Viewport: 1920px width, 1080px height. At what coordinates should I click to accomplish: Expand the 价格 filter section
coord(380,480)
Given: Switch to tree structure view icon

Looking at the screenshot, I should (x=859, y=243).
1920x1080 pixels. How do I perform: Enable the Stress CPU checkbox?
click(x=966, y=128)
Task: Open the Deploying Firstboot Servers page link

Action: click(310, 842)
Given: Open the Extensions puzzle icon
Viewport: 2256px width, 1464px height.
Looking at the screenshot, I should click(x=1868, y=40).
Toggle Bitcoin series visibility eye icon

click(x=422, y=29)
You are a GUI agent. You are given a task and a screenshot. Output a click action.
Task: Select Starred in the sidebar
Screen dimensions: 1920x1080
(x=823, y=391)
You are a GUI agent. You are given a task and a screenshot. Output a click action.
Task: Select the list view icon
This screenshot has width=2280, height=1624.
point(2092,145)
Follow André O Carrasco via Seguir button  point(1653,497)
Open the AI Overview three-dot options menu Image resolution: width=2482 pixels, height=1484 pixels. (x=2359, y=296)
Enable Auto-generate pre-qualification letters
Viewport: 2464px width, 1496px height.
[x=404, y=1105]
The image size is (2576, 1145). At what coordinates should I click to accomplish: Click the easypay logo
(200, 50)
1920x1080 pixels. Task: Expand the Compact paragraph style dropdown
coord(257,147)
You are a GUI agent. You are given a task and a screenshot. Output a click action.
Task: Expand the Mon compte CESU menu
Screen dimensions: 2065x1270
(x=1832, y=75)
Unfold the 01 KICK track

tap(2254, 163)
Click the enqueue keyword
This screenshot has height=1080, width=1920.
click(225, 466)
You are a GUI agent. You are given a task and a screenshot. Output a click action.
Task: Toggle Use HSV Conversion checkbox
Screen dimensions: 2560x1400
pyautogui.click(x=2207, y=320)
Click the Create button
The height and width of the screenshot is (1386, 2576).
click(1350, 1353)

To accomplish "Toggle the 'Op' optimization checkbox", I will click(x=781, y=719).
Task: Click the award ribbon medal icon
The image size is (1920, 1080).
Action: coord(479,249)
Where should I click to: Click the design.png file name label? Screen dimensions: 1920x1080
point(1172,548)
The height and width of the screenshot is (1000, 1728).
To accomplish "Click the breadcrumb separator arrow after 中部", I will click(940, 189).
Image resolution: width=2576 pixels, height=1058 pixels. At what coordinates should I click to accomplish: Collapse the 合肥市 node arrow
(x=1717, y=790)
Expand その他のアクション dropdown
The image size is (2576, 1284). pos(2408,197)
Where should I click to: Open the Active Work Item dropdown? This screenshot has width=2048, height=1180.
========
# Your objective
Search the entries for the string "will" and return each line where it turns up.

# Result of this exercise
To accomplish "Toggle the 'Op' optimization checkbox", I will click(x=781, y=719).
To accomplish "Click the breadcrumb separator arrow after 中部", I will click(940, 189).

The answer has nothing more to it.